Cercando di meglio interpretare i dati statistici forniti, risulta evidente, a detta degli esperti, che la crescita dei contagi è e sarà esponenziale; rappresentando graficamente la curva d’infezione e conoscendo il comportamento statistico dei virus è ormai stato chiarito dalla comunità scientifica che il numero di contagiati aumenterà fino al raggiungimento di un plateau che costituisce la massima capacità di contagio del virus. Dati rassicuranti arrivano fortunatamente dalla Cina, dove il contagio sembrerebbe essere in una fase di rientro.
Le aspre polemiche vanno però approfondite, molti virologi ed esperti sembrerebbero infatti tutt’ora in disaccordo su alcune caratteristiche del virus. Tali incongruenze sono frutto di due diverse chiavi di lettura di SARS-Cov-2 e della malattia COVID19; da una parte infatti microbiologi e laboratoristi sono ottimisti visti i risultati analitici ottenuti in laboratorio, considerata anche la reale e poca mortalità causata dal virus; d’altro canto però la medicina clinica italiana sembrerebbe fortemente provata, nelle ultime settimane, dal forte stress a cui il SSN è stato sottoposto sopratutto nelle zone dei focolai dove gli ospedali sono ormai al tracollo. La più grande preoccupazione della medicina, dei medici internisti, dei rianimatori sarebbe infatti dovuta alla scarsa distribuzione dei posti in terapia intensiva, fondamentale nel 10% dei casi.

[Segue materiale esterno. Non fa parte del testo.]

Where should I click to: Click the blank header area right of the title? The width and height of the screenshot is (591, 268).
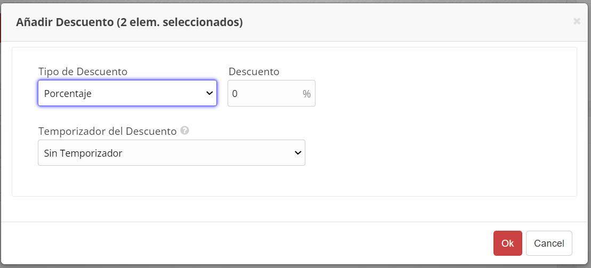coord(407,22)
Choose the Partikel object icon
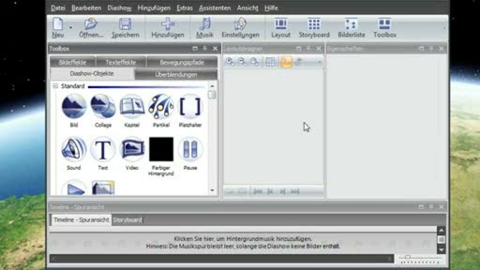Image resolution: width=480 pixels, height=270 pixels. 161,106
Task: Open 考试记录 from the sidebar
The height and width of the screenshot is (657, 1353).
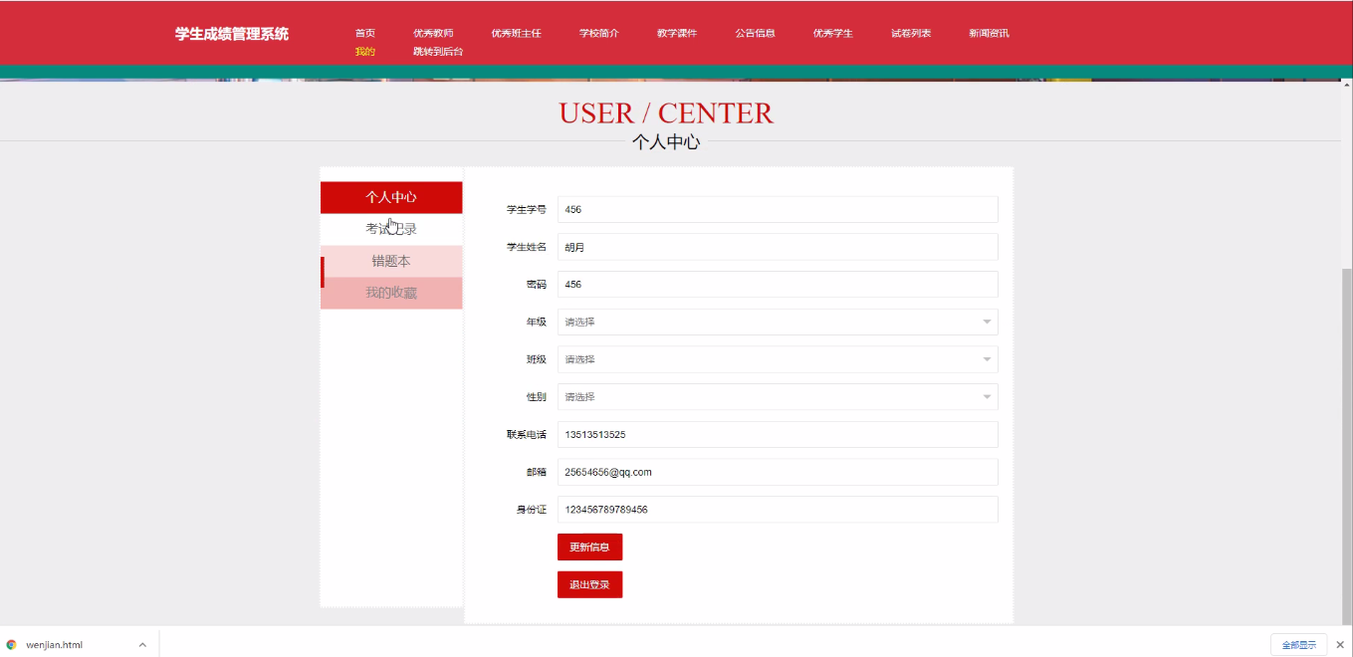Action: pos(390,228)
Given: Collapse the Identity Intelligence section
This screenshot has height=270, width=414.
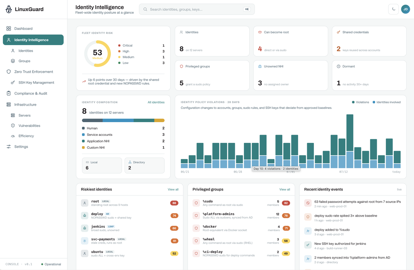Looking at the screenshot, I should pos(33,40).
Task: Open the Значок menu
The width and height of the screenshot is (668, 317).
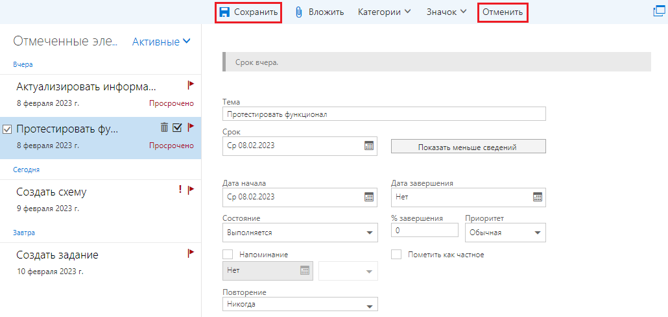Action: click(446, 12)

Anche la Regione Sicilia si è mossa in tal senso, chiedendo un aumento di 100 unità di terapia intensiva da aggiungere ai 400 posti letto già disponibili; numeri preoccupanti in caso di un black code sanitario e di un crollo effettivo del SSN che sarebbe pronto a rimandare gli interventi di sala operatoria non urgenti per fronteggiare alle richieste fisiche di anestesisti, ventilatori, apparecchiature e presidi per la terapia intensiva.

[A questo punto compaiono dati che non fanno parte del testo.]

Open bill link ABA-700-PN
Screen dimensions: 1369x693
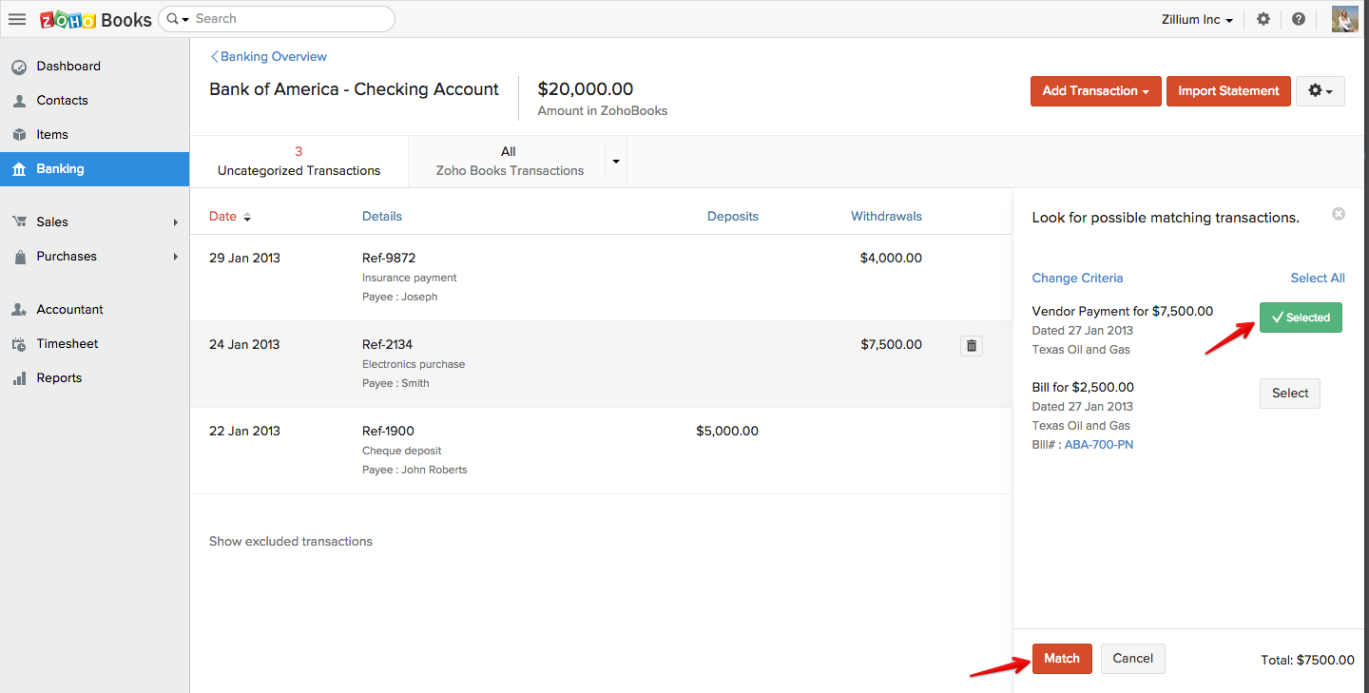pos(1098,445)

Ultimo punto chiave della situazione coronavirus, in ambito epidemiologico è la preoccupazione di una possibile mutazione del virus che, essendo un organismo acellulare parassitario potrebbe andare in contro a mutazioni evolutive del proprio genoma proporzionalmente collegate al numero di contagi. Queste mutazioni preoccuperebbero infatti su due fronti: il primo, relativamente alla struttura stessa del virus, che modificando la sua genetica sarebbe in grado di provocare una collaterale mutazione della sua virulenza alterando così le sue caratteristiche patogene. Il secondo aspetto sarebbe principalmente di interesse terapeutico, poiché diventerebbe estremamente complicata la ricerca di un vaccino per un virus instabile e in continuo cambiamento la cui mutazione genomica provocherebbe una resistenza ai farmaci antivirali, antimalarici e ACE-inibitori attualmente in uso.